Black women don’t need anyone to give us a seat at the table, we built the table. But now, more than ever, we need to make our agenda known, demand that our agenda be acknowledged and respected and start to really toss around our voting power in order to have representatives that actually
represent us, our values and the things we want.
This was one of the messages driven home at
the Black Women’s Agenda, Inc. townhall on the importance of voting, and the mid-term elections.
The panel was spilt between sworn progressives and conservatives and included CNN Strategist & Political Commentator Symone D. Sanders, CNN Political Commentator and ABC News Political Contributer Tara Setmayer, Former Lt. Gov. of Maryland Michael Steele and Cornell Belcher, the president of Brilliant Corners Research and Strategies.

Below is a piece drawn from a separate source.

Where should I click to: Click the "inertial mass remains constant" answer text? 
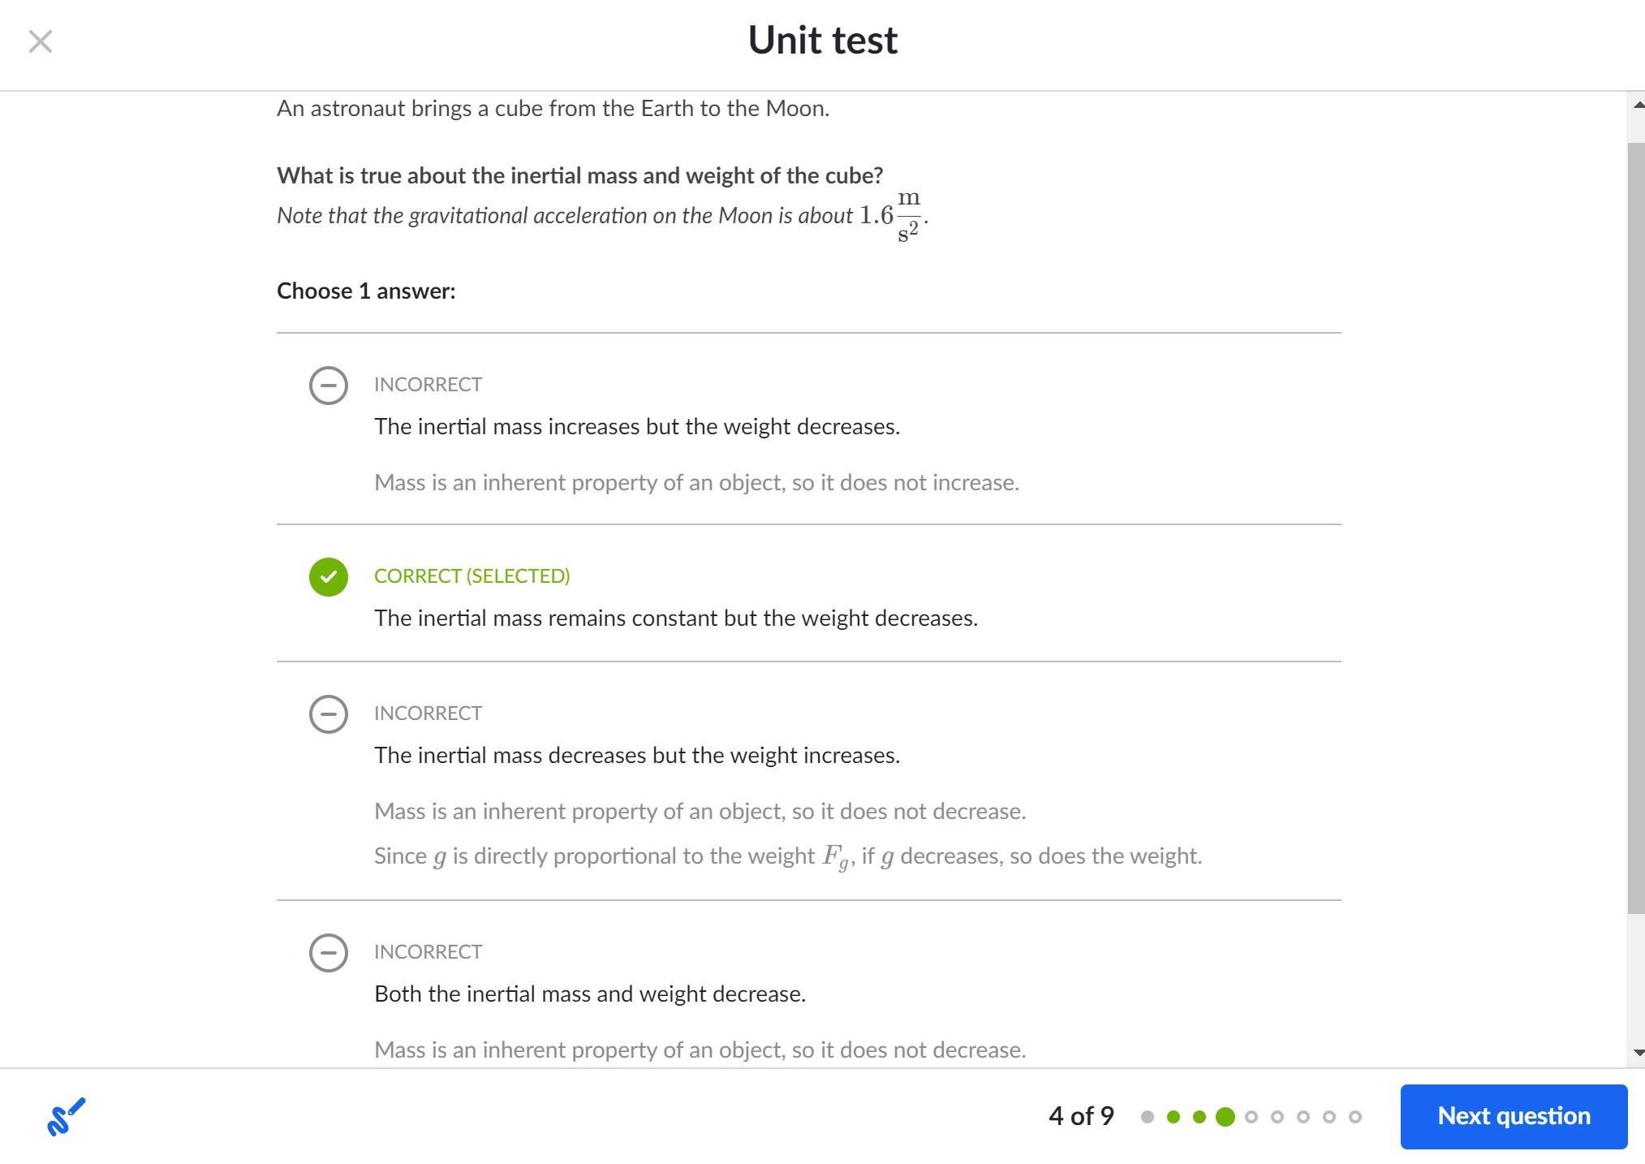pos(675,619)
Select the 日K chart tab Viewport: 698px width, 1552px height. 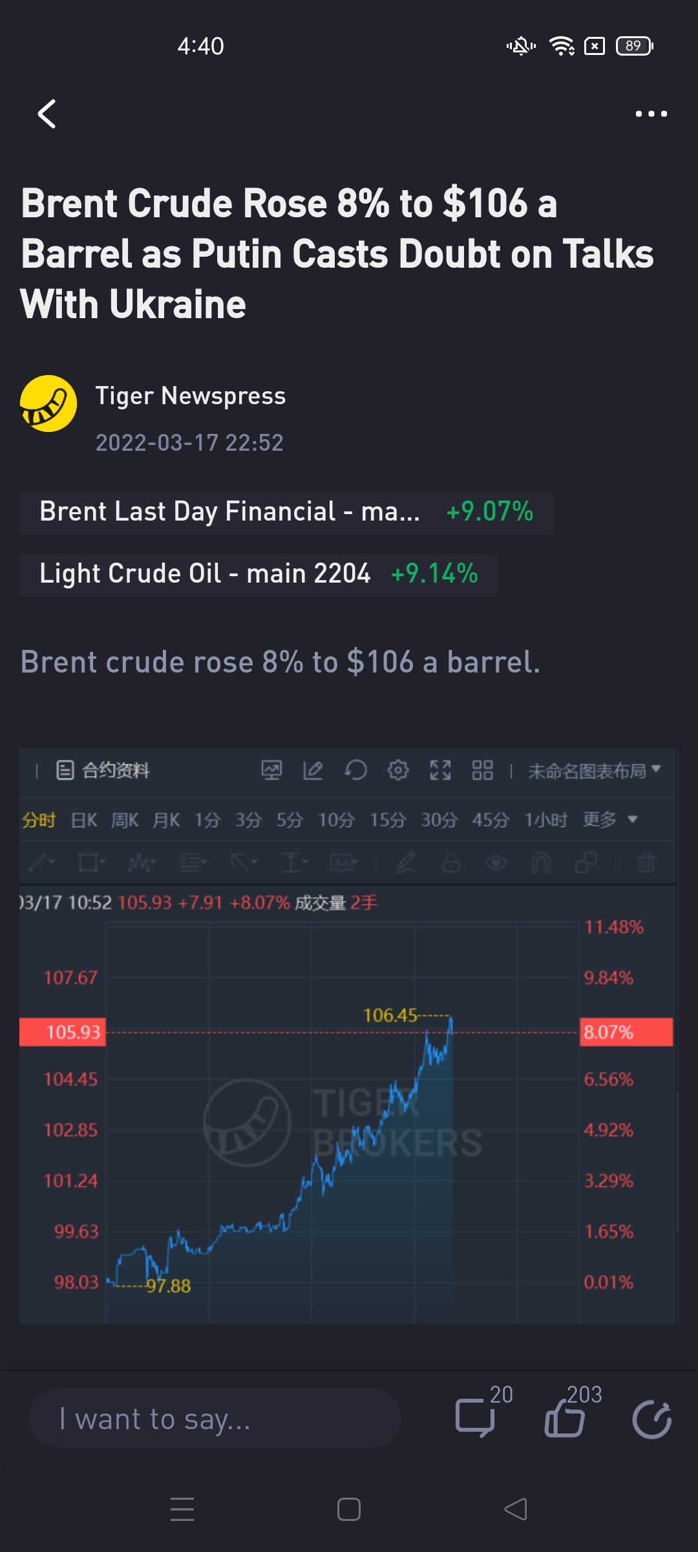click(84, 821)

However despite the differences in traditional party lines (make no mistake, there was no Trump supporter in this crowd), they all agreed on one thing. Black people, particularly Black women are a very powerful group in this country, but we need to decidedly bring our agenda, what
we want to the table and accept nothing less.
“Politicians do what they’re made to do. Make demands of the democrat party, don’t continue to give the democrat party all your votes without putting forth your agenda to say, ‘I want this or you don’t get my vote.,” Belcher said. “Black women are a very powerful group in this country. Do not let them take your power for granted.”

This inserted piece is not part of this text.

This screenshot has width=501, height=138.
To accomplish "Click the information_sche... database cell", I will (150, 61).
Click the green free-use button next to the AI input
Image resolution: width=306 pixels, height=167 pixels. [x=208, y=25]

“We are not making a demand of either party in the way that other groups make a demand on either party,” Belcher added.
“I say this as a voting member of the Democratic National Committee, Black women, you built the table. You do not need anyone to give you a seat at the table,” Sanders agreed. “If you do not like what is happening in the party where you continuously give your dollars and your time and your votes, don’t give them your money. Give your money to representatives that you care about. Demand a meeting and when they don’t do what you say, withhold your vote, you voice and your support.”

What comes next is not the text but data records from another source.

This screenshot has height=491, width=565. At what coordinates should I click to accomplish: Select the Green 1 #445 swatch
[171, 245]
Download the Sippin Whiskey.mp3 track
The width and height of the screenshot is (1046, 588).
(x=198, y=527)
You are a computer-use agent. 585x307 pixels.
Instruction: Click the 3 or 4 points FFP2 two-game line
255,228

“But we have not been willing to do that,” Sanders continued. “I think we, the women in this room, need to tell them what it is we want because if we wait for the candidates to dictate to you what they would like it may not line up with what’s best for our community, we have to be extremely vocal about what it is specifically that we want and then repeat it over and over and over again.”
Or, as Setmayer eloquently put it, “Social repetition creates reality, Black women, and anyone who hopes to exact change needs to “continue to stay consistent on your message.”
Some of the issues the panel identified as key issues included universal health care, the wealth cap, the criminal justice system and the high incarceration rate of Black men, the school to prison pipeline, gun violence and more.
And of course, when we talk about black women, especially this year, it’s the fire that has been lit under some to not only cast their vote,
but to run for office.
“There’s an upside to what’s going on in our political environment, it’s the fact that more and more people are paying attention and more and more people are saying I don’t have to have a perfect record, I don’t have to have all the traditional political resumes,” Setmayer said. “I see something wrong, I’m going to do something in my own community, even if it’s running for school board… it doesn’t matter. Anyone can do it.”
“Black women have been at the forefront of that, because we’ve been the heads of our communities and households for so long, why not be the heads of our local government, or President of the United States. It starts now,” she added. “I think now more than ever you can see how everybody can make a difference. Your political power is your currency. You don’t have to have millions of dollars in the bank, you don’t have to have a party apparatus behind of you. All it takes is connecting with people, having a message and being honest about it.”